The long bast fibres can be formed into mats as a framework for biocomposites. Lightweight plastics used for high-end vehicle interiors, truck canopies made in Alberta, and Versatile tractor hoods, cabs and mudguards. Textiles including hemp fibre are attracting buyers as they are durable and natural, and more comfortable than synthetic blends.
It all adds up to an exciting future, said Slaski.
“We don’t really have the agronomics entirely worked out yet,” he says. “But farmers tell me they’re growing hemp because they’re making money. Some of it is grown organically, but we’re going to work with Farming Smarter on agronomics for conventionally grown industrial hemp.”
Hemp plants are naturally female or male, and the latter wither away after shedding their pollen. However, new varieties such as Alberta Innovates’ “Silesia” combine male and female traits in each plant, so every one produces seed and pollen and contributes to crop yield.
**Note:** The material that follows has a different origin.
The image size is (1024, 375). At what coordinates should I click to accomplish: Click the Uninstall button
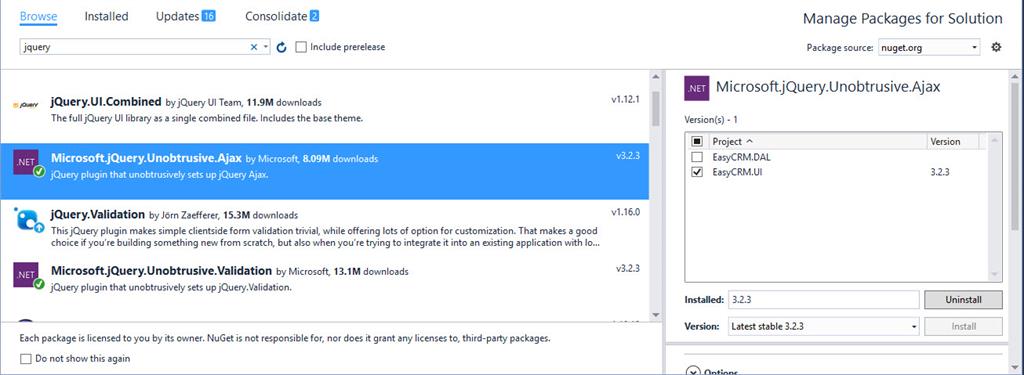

Breeders are working to develop lines that are well adapted for Alberta conditions with increased biomass and less lignin in the fibre (to make processing easier).
Hemp is daylight sensitive. In northern Alberta, vegetative growth continues until late in the growing season, so crops as far north as LaCrete on the N.W.T. border are grown for fibre. In the south, seed sets earlier and is the salable harvest. Growers use conventional harvest equipment, but Slaski predicts dedicated machinery will develop as the industry grows.
With sufficient heat and moisture, plants can grow 20 centimetres a day and sequester around a quarter of a tonne of carbon dioxide per acre per year. Hemp needs a well-aerated seedbed for good germination and emergence, but once seedlings are started they close the canopy quickly and choke out most annual weeds.
It also has a very deep tap root that allows the plant to remediate contaminated sites, including at Chernobyl.
Hemp was one of the first crops cultivated by humans because it had so many uses. Its nutritious seed has a high-value protein (including all 23 amino acids), its oil is edible and can be used in lamps, and its fibre could be made into clothing and shelter. Across central Asia, traces of hemp have been found at neolithic sites where farming and settlement began. Later, it was used to make rope and sails, and was mixed with lime as a building material. But as alternative materials were developed, its use dropped and it was banned in 1938 because its psychoactive cousin was becoming a popular drug. However, industrial hemp contains minuscule amounts of THC and in 1998, Health Canada made it a regulated crop — with growers needing a licence to produce it.